The spirit of funky, far-out post-punkers such as This Heat, A Certain Ratio and 23 Skidoo charges through the thrilling debut album by this New York quartet, knocking over furniture and ruffling everyone’s hair up. But amid the chaos, YHWH Nailgun (pronounced Yahweh Nailgun) evade easy comparisons with a genuinely fresh and singular sound.
Their MVP is drummer Sam Pickard, whose playing is less backbeat than a series of fills repeated again and again: he sends you toppling into each new bar but also keeps you just about upright. Sometimes he fidgets at a high tempo, focusing on drum rims and tight hi-hats, to make indie-disco tracks for salsa-quality dancers; slower numbers such as Tear Pusher have an almost boom-bap hip-hop sensibility. The other half of the rhythm section isn’t bass guitar but synths: Jack Tobias’s playing on Iron Feet and Sickle Walk sounds like the serendipitously tuneful machinations of a lift shaft or slowing locomotive.

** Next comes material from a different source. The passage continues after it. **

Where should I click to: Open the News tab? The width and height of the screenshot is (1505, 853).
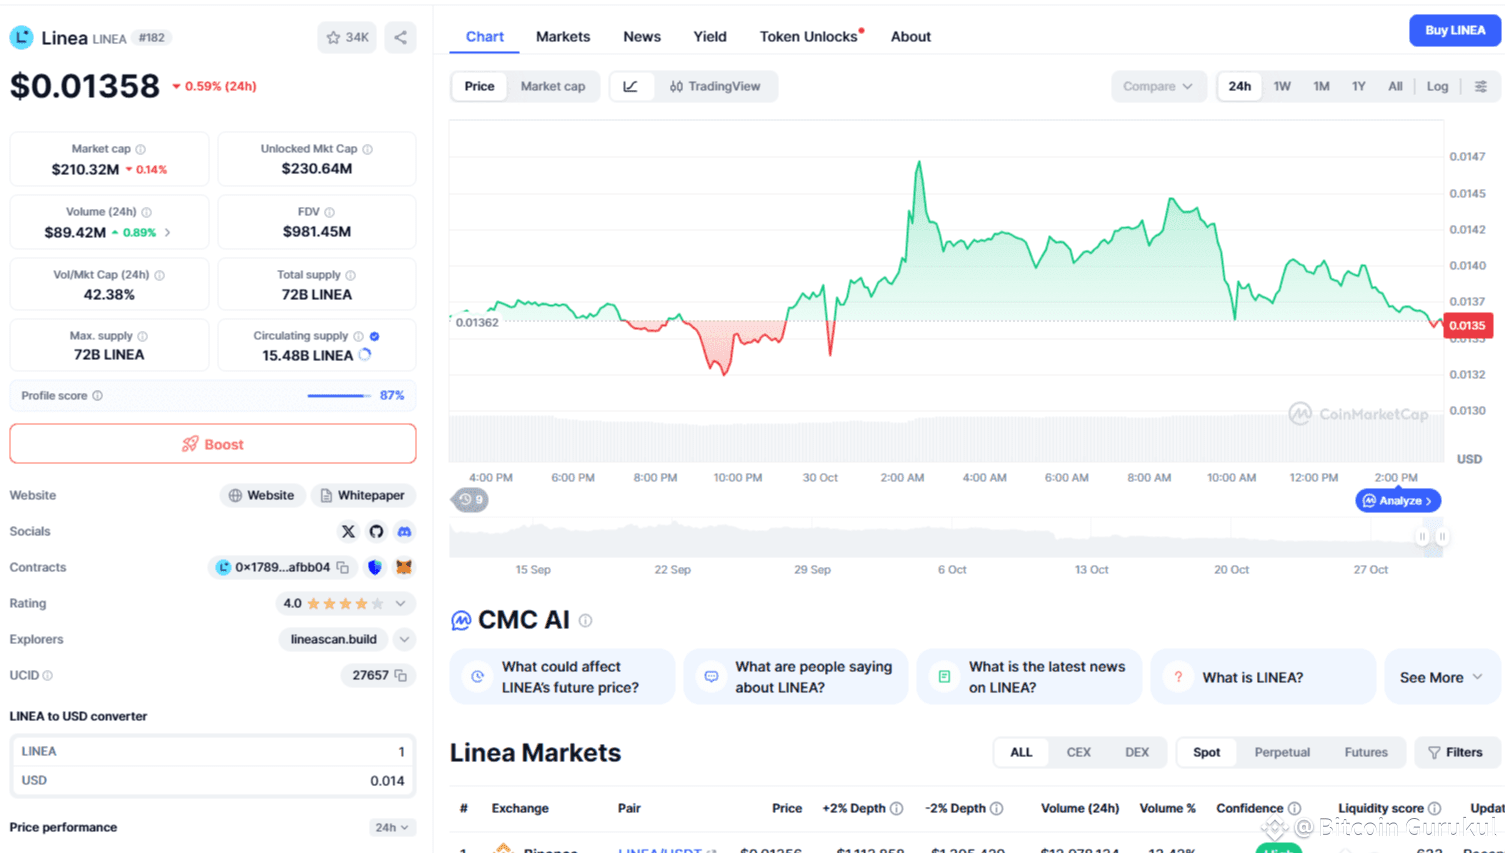pyautogui.click(x=641, y=37)
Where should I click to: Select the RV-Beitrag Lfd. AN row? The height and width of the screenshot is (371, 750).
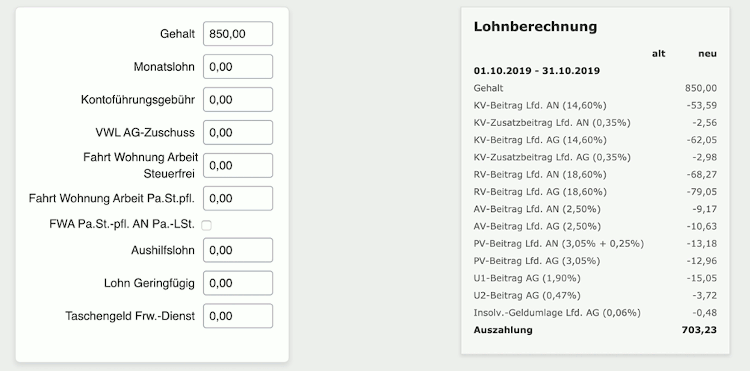595,175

On top is astounding singer Zack Borzone, whose lyrics can’t really be made out, but they’re not the point anyway: Borzone is all about pure hoarse expression, or chatter that acts as its own funky percussion instrument. The synths mix almost imperceptibly with guitar from Saguiv Rosenstock to form a shifting murk at the bottom of the mix, but the drumming stays afloat – positively buoyant on the poppiest track here, Castrato Raw (Fullback). Punk-funk has long been a part of New York, but this feels like an evolutionary leap for the style.